#### OBJECTIVES:
(1) Return the part of the dump2diffs documentation that opens with the words containing "This module implements" and closes with "dump2diffs (-h|--help)".
(2) Based on the dump2diffs documentation, what is the reason to pass the --keep-text option?

#### PAGE EXCERPT:
— BEGIN —

This module implements a set of utilities for generating diffs and content persistence, statistics from the command-line. When the mwpersistence python package is installed, an mwpersistence utility should be available from the command-line. Run mwpersistence -h for more information:
$ mwdiffs dump2diffs -h
Computes diffs from an XML dump.
Usage:
dump2diffs (-h|--help)
dump2diffs [<input-file>...] --config=<path> [--namespaces=<ids>]
[--timeout=<secs>] [--keep-text] [--threads=<num>]
[--output=<path>] [--compress=<type>] [--verbose] [--debug]
Options:
-h|--help Print this documentation
<input-file> The path to a MediaWiki XML Dump file
[default: <stdin>]
--config=<path> The path to a deltas DiffEngine configuration
--namespaces=<ids> A comma separated list of namespace IDs to be
considered [default: <all>]
--timeout=<secs> The maximum number of seconds that a diff will be
able to run before being stopped [default: 10]
--keep-text If set, the 'text' field will not be dropped after
diffs are computed.

— END —

#### DATASET ENTRIES:
— BEGIN —

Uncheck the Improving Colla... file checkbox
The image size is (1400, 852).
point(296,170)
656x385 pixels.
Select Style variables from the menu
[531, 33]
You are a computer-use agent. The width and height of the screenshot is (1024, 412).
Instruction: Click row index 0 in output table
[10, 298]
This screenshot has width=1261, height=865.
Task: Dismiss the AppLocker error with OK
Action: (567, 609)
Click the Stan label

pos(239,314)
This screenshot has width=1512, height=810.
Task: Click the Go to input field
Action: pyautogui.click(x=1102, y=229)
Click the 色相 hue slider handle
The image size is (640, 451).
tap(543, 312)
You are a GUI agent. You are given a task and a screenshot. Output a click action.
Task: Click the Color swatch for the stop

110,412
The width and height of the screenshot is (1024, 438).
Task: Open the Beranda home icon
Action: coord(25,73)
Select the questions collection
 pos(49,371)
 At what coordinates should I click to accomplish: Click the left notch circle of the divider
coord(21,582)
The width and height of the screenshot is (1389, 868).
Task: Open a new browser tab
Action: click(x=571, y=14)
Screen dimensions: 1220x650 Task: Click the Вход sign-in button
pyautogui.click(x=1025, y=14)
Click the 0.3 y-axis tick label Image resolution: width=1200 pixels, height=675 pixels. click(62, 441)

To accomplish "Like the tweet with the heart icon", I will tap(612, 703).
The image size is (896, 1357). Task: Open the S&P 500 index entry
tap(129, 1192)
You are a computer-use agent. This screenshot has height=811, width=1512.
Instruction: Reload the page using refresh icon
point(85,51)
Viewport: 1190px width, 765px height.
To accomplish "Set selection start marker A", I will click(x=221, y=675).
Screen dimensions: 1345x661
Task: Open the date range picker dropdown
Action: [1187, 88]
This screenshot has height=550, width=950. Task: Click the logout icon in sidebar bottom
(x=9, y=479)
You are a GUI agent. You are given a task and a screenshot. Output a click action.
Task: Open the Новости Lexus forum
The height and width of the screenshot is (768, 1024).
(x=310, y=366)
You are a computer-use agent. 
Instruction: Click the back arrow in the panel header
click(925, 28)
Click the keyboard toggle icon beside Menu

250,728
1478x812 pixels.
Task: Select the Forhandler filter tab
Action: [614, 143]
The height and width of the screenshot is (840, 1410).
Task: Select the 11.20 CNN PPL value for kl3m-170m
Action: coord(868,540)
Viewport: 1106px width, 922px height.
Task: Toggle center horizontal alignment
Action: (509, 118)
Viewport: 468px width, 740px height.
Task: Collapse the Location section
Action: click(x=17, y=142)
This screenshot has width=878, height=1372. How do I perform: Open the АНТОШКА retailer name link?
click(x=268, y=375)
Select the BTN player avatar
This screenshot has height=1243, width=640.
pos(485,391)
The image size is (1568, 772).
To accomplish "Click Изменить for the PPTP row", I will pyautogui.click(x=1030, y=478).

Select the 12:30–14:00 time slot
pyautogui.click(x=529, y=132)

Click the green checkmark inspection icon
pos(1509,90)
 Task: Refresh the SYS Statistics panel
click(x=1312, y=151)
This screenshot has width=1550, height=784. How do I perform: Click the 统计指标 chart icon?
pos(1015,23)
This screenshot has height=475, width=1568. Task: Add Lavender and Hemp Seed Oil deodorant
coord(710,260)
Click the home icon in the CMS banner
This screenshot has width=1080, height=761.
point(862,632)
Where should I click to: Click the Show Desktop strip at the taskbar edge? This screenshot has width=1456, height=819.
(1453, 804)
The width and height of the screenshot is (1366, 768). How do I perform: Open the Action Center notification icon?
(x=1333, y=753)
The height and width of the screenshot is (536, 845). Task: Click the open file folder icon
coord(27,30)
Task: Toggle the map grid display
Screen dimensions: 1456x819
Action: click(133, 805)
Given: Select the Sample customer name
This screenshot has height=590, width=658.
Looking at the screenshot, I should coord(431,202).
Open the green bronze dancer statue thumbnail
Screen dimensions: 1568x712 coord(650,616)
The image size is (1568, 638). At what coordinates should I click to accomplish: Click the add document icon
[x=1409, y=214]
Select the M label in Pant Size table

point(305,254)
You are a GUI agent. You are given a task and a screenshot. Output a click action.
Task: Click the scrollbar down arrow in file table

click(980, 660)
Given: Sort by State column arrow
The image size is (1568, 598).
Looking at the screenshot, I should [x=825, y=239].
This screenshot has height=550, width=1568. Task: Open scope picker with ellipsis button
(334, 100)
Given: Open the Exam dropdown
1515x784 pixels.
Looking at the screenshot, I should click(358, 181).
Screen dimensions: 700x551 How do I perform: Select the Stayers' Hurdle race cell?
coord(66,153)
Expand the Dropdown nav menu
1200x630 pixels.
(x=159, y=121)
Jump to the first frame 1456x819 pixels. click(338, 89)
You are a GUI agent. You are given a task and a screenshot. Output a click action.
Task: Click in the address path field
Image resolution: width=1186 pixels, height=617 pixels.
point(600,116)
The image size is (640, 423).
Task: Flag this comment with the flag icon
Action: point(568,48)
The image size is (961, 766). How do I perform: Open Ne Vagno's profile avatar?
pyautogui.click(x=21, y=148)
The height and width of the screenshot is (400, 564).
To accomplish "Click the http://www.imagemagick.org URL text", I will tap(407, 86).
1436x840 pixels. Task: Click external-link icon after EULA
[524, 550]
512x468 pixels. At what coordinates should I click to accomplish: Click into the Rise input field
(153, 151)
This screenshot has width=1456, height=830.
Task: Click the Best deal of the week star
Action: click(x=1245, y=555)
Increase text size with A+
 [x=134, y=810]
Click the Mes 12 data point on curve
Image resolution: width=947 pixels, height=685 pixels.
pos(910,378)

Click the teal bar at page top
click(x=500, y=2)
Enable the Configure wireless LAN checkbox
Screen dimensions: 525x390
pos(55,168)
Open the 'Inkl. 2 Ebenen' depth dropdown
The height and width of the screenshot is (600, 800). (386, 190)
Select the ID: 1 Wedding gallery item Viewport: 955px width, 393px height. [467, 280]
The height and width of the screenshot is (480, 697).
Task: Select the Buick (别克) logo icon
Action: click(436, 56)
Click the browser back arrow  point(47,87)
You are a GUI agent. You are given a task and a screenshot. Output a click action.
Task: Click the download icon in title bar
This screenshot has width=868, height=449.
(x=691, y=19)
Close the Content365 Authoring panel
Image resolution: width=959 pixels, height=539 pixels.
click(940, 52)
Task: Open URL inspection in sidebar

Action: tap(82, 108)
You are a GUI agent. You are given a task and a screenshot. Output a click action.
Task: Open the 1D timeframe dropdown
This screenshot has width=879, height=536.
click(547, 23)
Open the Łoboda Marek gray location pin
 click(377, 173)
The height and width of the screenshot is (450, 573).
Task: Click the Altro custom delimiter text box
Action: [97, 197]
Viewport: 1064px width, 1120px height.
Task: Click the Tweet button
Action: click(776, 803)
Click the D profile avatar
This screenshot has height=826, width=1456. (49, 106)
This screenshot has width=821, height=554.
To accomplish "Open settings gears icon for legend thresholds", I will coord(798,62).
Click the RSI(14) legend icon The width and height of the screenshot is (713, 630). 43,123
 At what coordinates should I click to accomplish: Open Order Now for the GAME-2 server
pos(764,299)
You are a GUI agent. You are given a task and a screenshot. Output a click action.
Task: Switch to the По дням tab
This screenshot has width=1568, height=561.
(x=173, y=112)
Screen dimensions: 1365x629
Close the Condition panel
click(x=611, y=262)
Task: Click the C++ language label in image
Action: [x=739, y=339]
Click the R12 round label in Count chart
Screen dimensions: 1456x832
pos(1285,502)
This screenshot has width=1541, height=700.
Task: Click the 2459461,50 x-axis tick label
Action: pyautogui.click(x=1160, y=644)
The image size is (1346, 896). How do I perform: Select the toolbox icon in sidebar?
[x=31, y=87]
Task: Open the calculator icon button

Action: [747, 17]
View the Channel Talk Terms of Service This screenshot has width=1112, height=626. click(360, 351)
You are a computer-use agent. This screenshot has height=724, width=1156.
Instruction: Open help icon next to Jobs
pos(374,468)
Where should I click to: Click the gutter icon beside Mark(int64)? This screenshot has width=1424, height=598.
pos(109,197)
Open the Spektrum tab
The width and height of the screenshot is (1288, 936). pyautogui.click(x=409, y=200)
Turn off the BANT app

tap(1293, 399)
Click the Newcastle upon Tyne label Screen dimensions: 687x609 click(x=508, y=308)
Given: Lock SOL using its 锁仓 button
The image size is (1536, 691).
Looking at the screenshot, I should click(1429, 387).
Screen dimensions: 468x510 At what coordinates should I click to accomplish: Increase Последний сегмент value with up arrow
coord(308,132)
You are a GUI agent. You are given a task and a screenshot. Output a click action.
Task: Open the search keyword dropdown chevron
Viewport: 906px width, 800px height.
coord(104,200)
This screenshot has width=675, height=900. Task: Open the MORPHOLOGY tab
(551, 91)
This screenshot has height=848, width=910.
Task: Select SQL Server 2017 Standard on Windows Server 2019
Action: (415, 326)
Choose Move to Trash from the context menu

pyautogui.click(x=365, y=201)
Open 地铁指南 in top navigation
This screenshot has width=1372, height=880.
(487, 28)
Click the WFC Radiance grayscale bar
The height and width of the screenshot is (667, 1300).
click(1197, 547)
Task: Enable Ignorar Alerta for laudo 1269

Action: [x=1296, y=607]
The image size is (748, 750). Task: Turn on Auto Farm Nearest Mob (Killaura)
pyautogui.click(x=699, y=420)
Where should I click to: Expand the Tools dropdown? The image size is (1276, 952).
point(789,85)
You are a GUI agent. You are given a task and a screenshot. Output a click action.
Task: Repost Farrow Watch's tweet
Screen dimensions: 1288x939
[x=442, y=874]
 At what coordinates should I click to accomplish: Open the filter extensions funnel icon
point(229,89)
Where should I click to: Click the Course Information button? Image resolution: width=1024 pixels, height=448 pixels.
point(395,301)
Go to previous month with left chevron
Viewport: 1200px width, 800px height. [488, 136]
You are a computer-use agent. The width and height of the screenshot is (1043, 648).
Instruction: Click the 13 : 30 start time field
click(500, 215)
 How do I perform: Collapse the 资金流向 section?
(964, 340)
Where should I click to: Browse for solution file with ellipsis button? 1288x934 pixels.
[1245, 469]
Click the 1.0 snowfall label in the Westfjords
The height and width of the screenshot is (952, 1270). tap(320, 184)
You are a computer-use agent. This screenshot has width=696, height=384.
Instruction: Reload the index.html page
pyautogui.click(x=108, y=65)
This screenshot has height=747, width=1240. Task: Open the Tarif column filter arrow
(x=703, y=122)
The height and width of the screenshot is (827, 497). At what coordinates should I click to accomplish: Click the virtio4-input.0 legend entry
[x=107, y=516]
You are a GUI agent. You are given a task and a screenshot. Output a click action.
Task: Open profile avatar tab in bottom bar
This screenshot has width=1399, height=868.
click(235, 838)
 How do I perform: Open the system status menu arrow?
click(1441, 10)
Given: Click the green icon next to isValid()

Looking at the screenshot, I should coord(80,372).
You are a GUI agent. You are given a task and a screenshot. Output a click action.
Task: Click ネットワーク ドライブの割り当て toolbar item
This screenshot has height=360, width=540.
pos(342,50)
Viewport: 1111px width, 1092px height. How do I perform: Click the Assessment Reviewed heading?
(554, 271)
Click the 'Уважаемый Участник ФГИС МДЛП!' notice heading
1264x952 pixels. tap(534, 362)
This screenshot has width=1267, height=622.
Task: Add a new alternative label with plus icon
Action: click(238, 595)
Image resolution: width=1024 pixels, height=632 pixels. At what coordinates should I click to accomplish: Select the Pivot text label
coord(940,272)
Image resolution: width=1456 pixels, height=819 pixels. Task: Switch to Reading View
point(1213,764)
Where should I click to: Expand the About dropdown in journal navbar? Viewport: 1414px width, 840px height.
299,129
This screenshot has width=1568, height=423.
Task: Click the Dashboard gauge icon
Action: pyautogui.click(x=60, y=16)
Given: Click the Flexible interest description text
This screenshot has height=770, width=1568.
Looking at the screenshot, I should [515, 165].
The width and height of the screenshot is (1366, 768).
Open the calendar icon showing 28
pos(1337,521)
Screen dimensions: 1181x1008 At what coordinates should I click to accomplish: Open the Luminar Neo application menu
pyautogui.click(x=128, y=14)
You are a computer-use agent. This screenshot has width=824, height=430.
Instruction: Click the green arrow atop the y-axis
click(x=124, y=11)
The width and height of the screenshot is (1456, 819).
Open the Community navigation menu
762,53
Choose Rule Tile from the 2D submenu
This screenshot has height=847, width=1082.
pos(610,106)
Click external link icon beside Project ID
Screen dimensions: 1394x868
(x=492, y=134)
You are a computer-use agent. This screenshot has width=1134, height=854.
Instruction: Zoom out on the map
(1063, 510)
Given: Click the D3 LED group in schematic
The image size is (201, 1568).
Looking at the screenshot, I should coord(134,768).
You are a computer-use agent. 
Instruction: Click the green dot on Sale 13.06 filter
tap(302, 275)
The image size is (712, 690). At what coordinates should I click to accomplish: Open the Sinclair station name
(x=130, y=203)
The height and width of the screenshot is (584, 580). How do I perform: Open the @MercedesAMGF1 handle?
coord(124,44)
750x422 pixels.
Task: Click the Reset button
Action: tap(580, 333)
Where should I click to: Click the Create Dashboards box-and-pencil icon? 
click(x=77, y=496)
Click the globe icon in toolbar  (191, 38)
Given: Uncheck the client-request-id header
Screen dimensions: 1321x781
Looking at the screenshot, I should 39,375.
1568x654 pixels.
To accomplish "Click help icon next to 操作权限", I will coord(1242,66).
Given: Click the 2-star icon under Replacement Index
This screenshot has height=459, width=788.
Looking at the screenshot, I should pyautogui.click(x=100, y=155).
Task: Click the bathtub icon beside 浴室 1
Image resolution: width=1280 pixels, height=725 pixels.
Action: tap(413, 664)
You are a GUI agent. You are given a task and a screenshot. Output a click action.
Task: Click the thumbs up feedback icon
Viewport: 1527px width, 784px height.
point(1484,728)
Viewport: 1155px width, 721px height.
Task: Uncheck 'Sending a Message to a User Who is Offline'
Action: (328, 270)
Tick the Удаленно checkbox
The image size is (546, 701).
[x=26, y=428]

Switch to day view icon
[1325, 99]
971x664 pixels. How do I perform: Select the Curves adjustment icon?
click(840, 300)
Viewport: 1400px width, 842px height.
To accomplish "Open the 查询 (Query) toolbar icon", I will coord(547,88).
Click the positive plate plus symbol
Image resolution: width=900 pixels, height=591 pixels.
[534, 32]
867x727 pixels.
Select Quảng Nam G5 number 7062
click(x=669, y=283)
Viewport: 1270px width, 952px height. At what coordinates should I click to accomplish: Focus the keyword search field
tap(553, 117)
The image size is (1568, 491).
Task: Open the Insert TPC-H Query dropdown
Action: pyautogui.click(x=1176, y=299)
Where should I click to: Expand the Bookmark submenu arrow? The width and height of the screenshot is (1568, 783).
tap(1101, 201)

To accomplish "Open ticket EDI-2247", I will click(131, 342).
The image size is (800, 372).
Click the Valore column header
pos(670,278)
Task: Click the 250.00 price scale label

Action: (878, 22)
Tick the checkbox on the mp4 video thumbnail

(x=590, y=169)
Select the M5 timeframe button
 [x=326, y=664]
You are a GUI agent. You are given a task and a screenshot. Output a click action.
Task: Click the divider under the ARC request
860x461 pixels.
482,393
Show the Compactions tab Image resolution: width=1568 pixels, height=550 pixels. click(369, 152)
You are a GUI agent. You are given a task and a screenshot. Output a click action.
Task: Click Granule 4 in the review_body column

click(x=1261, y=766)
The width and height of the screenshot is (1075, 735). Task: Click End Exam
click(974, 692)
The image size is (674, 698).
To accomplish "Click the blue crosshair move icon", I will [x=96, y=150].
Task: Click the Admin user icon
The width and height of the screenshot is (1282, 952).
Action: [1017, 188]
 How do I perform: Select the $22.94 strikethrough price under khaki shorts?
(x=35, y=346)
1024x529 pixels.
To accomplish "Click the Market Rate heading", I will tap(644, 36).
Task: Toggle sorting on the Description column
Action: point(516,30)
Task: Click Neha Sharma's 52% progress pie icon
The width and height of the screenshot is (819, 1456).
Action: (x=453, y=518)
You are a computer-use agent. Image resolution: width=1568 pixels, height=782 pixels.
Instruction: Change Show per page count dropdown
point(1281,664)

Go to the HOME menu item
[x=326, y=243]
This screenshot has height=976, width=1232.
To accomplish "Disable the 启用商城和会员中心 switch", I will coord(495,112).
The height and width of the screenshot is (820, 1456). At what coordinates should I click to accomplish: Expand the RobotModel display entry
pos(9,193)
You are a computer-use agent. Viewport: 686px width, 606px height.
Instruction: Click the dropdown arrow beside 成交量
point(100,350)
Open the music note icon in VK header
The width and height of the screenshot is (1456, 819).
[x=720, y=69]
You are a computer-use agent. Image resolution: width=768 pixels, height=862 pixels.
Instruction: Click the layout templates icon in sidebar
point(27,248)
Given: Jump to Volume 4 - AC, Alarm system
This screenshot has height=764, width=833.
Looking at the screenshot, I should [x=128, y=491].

— END —

#### TASK SOLUTIONS:
(1)
This module implements a set of utilities for generating diffs and content persistence, statistics from the command-line. When the mwpersistence python package is installed, an mwpersistence utility should be available from the command-line. Run mwpersistence -h for more information:
$ mwdiffs dump2diffs -h
Computes diffs from an XML dump.
Usage:
dump2diffs (-h|--help)

(2) Setting --keep-text keeps the 'text' field from being dropped after the diffs are computed.